Mailing List Archives
Authenticated access
|
|
|
[Date Prev][Date Next][Thread Prev][Thread Next][Date Index][Thread Index]
[HTCondor-users] Condor-C Grid Resource - multiple grid resources - one resource down
- Date: Tue, 19 Aug 2014 01:32:16 +0000
- From: <Greg.Hitchen@xxxxxxxx>
- Subject: [HTCondor-users] Condor-C Grid Resource - multiple grid resources - one resource down
Hi All
Some more testing of Condor-C grid resource stuff.
I can specify multiple grid resources OK, as well as limit the number
of jobs submitted to each resource.
Submit file (excerpt) on originating schedd:
universe = grid
resource_name = condor $RANDOM_CHOICE(condorsubmit1.csiro.au, condorsubmit2.csiro.au, \
condorsubmit3.csiro.au, condorsubmit4.csiro.au, \
condorsubmit5.csiro.au, condorsubmit6.csiro.au) \
condor-centralmanager.csiro.au
Config_file (excerpt) on originating schedd:
GRIDMANAGER_MAX_SUBMITTED_JOBS_PER_RESOURCE = 5
With this in place the jobs submitted from the originating schedd are nicely
spread across the (in this example) 6 grid resources, which are 6 other
remote schedds. When the job limit is also used then the jobs are nicely
fed to each remote schedd and kept at max 5 (in this example).
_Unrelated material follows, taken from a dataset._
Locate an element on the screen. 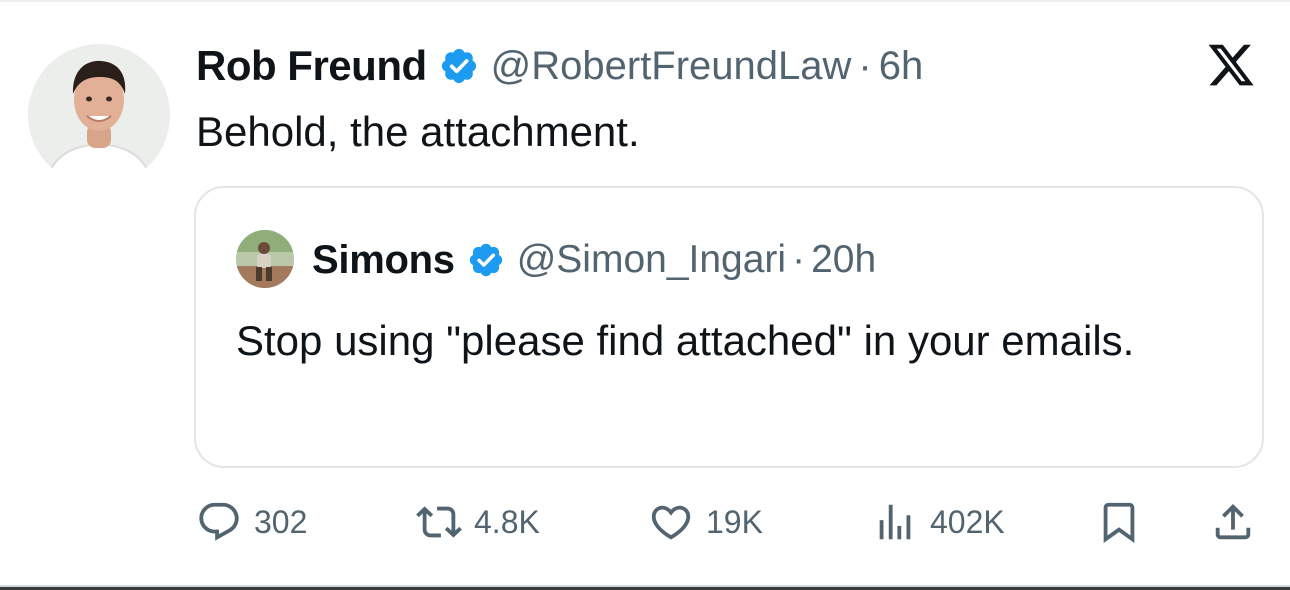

If I deliberately disable one of the 6 remote schedds though, the gridmanager
notices and logs that the resource is down, but how can I tell it to retry
on another grid resource?
I thought of using periodic_hold and periodic_release for a job that's been in
the Idle state for > say 30mins but this will not work as the grid_resource in the
job classads has already been generated at submit time using $RANDOM_CHOICE
I was hoping for something a bit more elegant/simple rather than having to run a
separate script running condor_q with a constraint looking for jobs idle > 30mins,
extracting the job cluster.process numbers, and looping through each using
condor_qedit to modify the GridResource job classad.
Thanks for any info/help.
Cheers
Greg